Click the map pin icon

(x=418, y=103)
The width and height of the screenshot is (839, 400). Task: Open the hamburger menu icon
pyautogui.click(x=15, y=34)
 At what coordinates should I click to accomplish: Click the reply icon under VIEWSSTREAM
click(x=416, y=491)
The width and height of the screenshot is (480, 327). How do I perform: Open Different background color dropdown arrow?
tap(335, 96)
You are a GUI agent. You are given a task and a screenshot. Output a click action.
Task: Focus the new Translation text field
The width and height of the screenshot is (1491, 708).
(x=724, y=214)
* * *
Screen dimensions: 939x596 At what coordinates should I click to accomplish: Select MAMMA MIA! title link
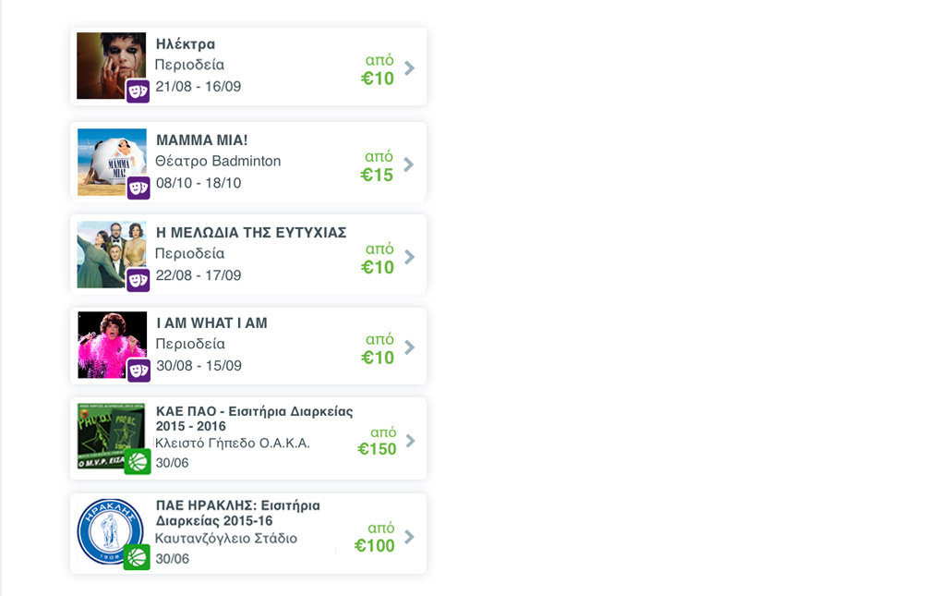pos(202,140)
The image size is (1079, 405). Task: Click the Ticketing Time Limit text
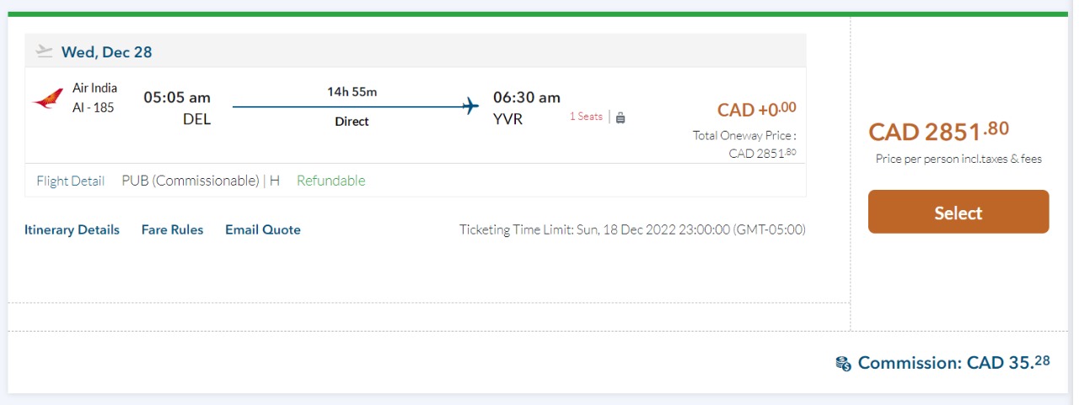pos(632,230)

→ Task description: In the entries above, find the line with "The width and height of the screenshot is (480, 327)." and the line with "Task: Focus the new Translation text field", then restate word for word both of them and every line between, with nothing more.

→ Answer below:
The width and height of the screenshot is (480, 327). How do I perform: Open Different background color dropdown arrow?
tap(335, 96)
You are a GUI agent. You are given a task and a screenshot. Output a click action.
Task: Focus the new Translation text field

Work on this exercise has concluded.